The largest hurdle for artificial intelligence to overcome is to be creative. It is reasonably simple to solve problems using gradient-based optimization, or use embeddings and word-webs to solve natural-language processing problems. The true difficulty is for AI‘s to be creative, to create original content.
In this article, I will try to train a GAN to generate abstract art. The reason why I did not use realistic artworks to train the GAN is due to the fact that the computer would need to learn something about the real world and how they interact in order to create truly original realistic art.
What are GANs?
General Adversarial Networks, or GANs for short, are a type of neural network for generative Machine Learning. They are able to accurately recreate similar, but not identical, content to what they are fed in.
How do GANs work?
A GAN consists of two parts: A generator and a discriminator.
The generator is a Neural Network that takes in random values and returns a long array of pixel values, that can be reconstructed to form images. The discriminator is another separate Neural Network that compares "real" and "fake" images, and tries to guess if they are real or fake.
The adversarial part of the GAN is how they work together and feed into each other: When training the GAN, the loss value for the generator is how accurate the discriminator is. The worse the discriminator performs, the better the generator is performing. On the other hand, the loss value of the discriminator is based on the accuracy of the predictions.

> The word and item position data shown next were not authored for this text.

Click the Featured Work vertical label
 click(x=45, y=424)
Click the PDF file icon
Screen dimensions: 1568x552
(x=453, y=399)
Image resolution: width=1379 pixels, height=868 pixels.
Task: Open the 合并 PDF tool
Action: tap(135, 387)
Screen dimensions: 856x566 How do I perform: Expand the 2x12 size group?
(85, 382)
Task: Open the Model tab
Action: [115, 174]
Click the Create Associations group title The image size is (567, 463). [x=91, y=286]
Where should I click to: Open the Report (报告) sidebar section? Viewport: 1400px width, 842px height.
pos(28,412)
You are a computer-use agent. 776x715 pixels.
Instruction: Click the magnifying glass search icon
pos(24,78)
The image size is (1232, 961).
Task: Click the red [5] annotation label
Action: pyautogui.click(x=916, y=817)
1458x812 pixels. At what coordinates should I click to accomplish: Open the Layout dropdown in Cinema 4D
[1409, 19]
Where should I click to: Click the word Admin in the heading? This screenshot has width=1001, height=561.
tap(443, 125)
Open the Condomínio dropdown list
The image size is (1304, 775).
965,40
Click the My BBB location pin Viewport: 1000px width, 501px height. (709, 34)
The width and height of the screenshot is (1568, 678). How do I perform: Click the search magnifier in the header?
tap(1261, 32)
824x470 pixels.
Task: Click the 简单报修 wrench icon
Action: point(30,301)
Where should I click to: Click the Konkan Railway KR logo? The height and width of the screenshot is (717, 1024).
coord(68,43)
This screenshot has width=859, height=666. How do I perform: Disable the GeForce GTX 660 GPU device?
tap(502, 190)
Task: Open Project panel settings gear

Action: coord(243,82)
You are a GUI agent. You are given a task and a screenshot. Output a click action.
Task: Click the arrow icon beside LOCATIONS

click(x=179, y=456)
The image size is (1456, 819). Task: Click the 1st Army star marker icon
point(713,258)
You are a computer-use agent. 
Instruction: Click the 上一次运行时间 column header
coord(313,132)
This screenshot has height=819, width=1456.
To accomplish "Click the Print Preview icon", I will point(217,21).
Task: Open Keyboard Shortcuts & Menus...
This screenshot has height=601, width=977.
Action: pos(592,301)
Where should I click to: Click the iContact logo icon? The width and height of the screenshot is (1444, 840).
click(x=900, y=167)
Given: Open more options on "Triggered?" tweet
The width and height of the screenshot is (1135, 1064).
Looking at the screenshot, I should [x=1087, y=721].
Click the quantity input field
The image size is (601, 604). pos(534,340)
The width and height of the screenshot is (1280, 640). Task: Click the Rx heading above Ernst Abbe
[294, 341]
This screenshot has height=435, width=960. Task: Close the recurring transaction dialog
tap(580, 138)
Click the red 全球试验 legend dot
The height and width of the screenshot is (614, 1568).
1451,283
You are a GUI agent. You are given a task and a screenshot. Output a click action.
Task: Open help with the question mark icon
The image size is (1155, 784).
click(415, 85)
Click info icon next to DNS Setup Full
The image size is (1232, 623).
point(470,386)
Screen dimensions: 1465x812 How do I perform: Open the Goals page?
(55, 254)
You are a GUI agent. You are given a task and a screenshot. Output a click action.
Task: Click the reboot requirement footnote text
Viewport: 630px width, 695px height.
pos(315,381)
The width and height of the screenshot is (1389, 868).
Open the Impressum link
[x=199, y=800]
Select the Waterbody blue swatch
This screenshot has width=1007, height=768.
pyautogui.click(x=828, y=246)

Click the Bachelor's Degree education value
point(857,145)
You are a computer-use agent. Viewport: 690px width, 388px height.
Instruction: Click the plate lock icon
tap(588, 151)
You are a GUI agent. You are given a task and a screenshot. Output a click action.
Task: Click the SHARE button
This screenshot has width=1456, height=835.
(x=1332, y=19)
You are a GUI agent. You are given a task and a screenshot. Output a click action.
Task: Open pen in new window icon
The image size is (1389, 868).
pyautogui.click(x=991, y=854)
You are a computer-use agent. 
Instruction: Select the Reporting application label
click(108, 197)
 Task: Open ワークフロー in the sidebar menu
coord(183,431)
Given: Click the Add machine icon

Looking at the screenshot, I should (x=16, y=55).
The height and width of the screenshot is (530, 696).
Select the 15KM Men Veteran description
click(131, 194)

This means that the two Neural Networks are competing against each other: One is trying to trick the other, while the other tries to avoid being tricked.
Advantages of GANs:
- Unsupervised Learning
Although the GAN itself is a form of Supervised Learning, the relationship between the generator and discriminator is unsupervised. This means that less data is required at every level of the network.
- Highly applicable
Since the generator and discriminator of the data have convolutional layers as their input layers, the data for GANs usually come in the form of images. Since images can be expressed as a long array of numbers, most numerical data can be composed into images and are therefore compatible with GANs.
Disadvantages of GANs:
- Long Computation Time
Because of the nested neural networks within the GAN, it can take a long time to train it. A good GPU is a necessity for training GANs.
- Possible Collapse
The balance between the generator and the discriminator is very fragile. If there is a local minima for the generator, it might start creating unrecognizable generations that, by coincidence, perfectly fool the discriminator. This would happen more for images in which there is no clear pattern, as it would pick it up on false signals.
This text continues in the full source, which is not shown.